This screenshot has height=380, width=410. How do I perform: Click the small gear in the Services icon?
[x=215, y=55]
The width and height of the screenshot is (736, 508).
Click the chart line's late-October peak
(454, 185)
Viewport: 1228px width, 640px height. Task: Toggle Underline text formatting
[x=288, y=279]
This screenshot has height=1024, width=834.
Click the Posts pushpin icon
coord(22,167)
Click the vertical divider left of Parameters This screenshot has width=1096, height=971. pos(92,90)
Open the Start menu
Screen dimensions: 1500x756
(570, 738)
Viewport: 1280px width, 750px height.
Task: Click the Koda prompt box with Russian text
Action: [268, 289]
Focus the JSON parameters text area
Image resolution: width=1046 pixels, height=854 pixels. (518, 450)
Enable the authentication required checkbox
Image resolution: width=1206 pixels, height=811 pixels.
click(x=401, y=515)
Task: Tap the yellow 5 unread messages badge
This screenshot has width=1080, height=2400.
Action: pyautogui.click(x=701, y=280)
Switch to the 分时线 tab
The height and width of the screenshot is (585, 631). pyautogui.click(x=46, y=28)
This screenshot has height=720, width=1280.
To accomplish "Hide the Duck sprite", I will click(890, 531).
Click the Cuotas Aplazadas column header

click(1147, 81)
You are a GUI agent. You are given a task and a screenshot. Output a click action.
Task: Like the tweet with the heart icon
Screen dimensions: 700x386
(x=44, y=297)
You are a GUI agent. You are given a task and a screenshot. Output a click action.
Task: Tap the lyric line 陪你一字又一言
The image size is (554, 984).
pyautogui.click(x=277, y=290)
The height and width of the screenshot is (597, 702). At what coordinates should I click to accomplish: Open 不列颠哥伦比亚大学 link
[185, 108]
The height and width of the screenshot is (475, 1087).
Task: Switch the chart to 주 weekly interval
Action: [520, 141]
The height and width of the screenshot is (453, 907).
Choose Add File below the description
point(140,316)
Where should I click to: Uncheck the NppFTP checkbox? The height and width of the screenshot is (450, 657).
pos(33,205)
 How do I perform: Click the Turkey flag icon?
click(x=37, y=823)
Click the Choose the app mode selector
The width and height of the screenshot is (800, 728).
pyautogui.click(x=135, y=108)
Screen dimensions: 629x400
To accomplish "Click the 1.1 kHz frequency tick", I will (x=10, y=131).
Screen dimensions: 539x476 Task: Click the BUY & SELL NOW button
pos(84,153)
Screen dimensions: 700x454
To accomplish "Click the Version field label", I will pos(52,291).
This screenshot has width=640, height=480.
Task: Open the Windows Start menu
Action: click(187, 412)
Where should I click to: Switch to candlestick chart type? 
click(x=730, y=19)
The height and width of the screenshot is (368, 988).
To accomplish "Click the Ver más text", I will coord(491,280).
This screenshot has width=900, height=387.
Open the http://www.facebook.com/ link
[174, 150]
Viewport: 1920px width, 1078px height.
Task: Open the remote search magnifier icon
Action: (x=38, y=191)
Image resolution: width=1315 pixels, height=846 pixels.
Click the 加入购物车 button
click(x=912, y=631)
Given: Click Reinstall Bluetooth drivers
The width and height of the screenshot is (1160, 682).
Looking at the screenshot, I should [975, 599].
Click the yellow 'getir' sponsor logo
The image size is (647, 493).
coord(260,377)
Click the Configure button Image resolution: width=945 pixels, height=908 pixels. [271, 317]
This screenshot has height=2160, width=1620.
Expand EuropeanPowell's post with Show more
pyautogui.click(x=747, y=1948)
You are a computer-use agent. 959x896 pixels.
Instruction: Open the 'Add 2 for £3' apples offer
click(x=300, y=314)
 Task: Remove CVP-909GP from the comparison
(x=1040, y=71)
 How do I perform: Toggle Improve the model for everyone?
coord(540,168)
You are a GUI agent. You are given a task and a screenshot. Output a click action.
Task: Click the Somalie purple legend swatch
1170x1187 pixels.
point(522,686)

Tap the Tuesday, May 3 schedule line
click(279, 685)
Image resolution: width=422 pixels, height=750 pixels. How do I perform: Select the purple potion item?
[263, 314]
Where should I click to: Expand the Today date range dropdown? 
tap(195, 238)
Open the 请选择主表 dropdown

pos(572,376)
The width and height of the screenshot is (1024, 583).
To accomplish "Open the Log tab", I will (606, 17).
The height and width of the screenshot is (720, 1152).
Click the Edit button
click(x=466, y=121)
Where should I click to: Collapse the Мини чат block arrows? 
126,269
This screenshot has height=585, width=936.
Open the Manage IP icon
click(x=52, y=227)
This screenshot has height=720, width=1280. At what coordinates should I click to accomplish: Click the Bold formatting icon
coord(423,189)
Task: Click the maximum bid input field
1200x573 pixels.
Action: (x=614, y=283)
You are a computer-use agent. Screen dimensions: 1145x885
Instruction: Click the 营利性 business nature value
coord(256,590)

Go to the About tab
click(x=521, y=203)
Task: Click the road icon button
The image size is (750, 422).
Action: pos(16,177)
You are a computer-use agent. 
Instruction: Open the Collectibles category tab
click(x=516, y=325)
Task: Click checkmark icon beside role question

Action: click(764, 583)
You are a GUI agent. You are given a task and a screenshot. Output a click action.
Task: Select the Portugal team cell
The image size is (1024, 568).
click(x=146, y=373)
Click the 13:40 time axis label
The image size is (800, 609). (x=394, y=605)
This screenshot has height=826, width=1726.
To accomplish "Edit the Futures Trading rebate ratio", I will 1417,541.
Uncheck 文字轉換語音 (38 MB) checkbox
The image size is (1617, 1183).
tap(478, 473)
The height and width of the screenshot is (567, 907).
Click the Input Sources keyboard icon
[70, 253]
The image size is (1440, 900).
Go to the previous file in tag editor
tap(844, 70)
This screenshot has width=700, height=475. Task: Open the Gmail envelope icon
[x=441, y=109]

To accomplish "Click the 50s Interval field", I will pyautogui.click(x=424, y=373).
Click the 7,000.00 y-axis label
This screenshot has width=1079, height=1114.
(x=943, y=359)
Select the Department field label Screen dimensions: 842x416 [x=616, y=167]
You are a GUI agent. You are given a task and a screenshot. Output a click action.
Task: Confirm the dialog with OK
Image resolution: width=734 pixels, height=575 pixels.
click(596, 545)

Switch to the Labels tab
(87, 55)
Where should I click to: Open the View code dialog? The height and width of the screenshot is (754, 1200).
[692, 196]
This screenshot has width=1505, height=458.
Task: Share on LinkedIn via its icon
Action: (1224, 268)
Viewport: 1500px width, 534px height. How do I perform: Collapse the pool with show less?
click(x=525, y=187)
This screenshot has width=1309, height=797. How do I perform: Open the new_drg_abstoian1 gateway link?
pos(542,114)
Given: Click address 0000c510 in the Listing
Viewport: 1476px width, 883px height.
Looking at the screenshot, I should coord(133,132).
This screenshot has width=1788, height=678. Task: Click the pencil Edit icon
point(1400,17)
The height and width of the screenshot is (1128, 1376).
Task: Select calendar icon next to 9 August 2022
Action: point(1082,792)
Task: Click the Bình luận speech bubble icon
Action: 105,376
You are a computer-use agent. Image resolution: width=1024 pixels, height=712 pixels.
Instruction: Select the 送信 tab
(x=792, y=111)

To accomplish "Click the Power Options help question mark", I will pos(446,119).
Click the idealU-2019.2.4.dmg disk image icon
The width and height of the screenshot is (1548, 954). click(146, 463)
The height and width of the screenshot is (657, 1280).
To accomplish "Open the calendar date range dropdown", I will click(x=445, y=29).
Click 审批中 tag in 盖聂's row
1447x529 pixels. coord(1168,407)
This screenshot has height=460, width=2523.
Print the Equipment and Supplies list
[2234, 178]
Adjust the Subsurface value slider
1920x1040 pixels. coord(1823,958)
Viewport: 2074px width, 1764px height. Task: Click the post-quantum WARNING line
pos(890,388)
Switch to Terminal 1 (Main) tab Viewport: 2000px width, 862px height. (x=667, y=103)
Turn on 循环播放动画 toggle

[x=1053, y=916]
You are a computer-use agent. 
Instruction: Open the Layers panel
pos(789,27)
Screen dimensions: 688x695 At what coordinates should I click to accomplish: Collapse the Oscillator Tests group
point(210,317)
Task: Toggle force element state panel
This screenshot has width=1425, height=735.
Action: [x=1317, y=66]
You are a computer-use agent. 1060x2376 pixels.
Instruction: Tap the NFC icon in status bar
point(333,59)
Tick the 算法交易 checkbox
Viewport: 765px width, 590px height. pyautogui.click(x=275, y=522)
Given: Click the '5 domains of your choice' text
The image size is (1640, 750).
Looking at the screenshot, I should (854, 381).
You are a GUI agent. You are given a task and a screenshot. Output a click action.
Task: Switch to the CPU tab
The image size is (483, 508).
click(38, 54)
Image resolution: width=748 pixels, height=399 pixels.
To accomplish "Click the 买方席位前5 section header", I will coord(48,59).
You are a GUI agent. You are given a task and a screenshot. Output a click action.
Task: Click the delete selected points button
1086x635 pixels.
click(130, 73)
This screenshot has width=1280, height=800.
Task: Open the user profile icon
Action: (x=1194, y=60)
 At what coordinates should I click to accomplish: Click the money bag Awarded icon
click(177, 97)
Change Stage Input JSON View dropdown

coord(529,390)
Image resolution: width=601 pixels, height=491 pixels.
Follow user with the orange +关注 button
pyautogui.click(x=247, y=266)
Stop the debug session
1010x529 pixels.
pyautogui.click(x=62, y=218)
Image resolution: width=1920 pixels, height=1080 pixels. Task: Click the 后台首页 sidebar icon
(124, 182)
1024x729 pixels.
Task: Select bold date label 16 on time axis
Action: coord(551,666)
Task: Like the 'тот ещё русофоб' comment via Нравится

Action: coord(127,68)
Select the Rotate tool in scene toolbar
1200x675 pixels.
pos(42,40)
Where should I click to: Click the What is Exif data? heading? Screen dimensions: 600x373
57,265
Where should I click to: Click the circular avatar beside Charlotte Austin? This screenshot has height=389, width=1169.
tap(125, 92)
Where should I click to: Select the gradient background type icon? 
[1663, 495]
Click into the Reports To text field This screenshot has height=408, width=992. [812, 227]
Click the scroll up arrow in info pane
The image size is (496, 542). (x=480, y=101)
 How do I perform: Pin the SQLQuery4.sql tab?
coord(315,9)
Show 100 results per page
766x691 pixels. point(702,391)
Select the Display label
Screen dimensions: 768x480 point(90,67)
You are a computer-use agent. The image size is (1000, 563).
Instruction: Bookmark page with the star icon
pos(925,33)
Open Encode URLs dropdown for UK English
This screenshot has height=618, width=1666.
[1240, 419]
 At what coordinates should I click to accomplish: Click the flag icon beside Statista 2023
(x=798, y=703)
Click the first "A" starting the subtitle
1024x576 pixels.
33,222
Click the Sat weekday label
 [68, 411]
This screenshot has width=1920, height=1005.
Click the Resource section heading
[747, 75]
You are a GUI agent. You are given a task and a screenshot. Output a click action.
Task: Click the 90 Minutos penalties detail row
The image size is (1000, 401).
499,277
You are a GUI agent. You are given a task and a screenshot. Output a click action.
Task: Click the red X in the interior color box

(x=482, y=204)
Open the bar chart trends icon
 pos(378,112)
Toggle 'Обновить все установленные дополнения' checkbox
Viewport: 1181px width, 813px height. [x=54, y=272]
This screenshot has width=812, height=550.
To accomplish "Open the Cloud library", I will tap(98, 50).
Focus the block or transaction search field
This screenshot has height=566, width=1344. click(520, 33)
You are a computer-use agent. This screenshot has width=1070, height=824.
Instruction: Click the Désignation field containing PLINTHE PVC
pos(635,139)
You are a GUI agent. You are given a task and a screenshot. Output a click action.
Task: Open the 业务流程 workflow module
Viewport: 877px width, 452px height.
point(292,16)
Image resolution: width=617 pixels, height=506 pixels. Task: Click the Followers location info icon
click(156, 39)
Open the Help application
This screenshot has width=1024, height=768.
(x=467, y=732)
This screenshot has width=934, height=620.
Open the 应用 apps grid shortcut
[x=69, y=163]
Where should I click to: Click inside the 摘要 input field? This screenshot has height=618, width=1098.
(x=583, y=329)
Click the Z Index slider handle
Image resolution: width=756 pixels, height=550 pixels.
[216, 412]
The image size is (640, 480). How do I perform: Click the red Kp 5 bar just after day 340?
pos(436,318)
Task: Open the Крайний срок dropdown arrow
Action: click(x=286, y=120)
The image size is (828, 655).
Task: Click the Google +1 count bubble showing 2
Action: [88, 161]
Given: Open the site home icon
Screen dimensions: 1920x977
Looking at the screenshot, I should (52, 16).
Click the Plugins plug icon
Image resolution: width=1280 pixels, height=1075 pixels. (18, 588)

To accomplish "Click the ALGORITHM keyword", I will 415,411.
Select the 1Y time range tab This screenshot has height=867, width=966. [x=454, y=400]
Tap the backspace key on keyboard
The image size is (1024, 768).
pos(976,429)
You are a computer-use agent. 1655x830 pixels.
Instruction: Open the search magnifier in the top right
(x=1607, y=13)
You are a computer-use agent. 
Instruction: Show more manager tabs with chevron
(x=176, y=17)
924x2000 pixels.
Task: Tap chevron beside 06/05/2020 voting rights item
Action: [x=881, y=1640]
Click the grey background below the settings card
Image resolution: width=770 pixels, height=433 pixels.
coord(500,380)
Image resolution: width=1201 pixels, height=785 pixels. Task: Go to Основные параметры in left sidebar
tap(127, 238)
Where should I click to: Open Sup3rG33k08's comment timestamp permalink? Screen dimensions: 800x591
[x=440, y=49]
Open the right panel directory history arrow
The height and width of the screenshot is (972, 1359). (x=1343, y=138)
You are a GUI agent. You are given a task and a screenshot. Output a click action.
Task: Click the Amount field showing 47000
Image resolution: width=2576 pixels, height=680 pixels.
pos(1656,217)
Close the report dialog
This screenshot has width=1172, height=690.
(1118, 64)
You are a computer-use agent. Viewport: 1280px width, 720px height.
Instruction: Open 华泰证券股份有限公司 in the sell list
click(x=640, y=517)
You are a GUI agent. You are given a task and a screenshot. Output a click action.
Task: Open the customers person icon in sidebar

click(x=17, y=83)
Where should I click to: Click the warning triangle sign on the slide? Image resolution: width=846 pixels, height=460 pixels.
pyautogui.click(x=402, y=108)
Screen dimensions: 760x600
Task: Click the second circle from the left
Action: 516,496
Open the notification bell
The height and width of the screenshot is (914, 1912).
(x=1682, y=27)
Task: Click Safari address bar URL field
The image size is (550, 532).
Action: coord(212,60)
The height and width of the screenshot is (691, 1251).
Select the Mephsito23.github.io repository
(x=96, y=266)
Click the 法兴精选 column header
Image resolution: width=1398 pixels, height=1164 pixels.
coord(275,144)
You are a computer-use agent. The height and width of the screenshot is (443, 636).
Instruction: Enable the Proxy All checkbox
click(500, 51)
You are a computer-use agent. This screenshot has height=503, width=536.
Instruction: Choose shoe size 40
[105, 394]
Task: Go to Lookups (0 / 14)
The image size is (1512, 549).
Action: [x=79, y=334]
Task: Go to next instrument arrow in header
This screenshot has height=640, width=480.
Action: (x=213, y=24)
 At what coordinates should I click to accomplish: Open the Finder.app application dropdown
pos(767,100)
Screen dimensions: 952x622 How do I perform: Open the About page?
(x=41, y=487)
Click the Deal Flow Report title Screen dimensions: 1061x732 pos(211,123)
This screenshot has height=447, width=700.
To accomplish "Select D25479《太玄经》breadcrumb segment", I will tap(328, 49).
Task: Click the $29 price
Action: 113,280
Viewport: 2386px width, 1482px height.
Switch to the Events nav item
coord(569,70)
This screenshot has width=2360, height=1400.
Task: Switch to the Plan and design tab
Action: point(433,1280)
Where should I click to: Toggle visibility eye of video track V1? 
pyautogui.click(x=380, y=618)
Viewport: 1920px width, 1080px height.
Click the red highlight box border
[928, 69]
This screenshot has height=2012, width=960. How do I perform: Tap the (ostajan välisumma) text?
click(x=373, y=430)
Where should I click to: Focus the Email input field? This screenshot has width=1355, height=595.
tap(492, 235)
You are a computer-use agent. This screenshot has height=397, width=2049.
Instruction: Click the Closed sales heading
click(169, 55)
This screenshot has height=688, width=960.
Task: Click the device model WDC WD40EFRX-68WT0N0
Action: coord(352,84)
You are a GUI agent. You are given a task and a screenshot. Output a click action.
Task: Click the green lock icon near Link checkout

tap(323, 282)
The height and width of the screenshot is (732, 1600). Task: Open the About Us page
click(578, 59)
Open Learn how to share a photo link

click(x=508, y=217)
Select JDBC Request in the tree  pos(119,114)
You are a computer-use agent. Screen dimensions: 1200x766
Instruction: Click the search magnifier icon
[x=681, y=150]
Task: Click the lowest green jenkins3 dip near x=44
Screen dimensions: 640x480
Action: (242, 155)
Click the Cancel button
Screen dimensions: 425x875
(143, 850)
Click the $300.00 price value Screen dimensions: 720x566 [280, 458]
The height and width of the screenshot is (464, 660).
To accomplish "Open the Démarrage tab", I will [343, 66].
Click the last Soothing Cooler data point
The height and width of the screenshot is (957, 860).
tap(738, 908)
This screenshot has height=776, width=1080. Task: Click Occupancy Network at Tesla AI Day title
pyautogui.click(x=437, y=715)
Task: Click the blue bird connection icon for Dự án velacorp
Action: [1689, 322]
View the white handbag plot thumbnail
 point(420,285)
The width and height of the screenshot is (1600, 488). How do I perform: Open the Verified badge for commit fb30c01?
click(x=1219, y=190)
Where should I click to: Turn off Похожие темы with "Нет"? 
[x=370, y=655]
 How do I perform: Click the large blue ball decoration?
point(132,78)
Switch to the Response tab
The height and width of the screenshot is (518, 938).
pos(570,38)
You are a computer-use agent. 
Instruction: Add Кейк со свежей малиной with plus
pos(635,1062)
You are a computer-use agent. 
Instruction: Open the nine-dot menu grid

---+---

* **Work order**
The lines to copy run from the first line of the entries to the line containing "Task: Tap the yellow 5 unread messages badge"; copy them exactly and output nothing else.

* **Task response**
This screenshot has height=380, width=410. How do I perform: Click the small gear in the Services icon?
[x=215, y=55]
The width and height of the screenshot is (736, 508).
Click the chart line's late-October peak
(454, 185)
Viewport: 1228px width, 640px height. Task: Toggle Underline text formatting
[x=288, y=279]
This screenshot has height=1024, width=834.
Click the Posts pushpin icon
coord(22,167)
Click the vertical divider left of Parameters This screenshot has width=1096, height=971. pos(92,90)
Open the Start menu
Screen dimensions: 1500x756
(570, 738)
Viewport: 1280px width, 750px height.
Task: Click the Koda prompt box with Russian text
Action: [268, 289]
Focus the JSON parameters text area
Image resolution: width=1046 pixels, height=854 pixels. (518, 450)
Enable the authentication required checkbox
Image resolution: width=1206 pixels, height=811 pixels.
click(x=401, y=515)
Task: Tap the yellow 5 unread messages badge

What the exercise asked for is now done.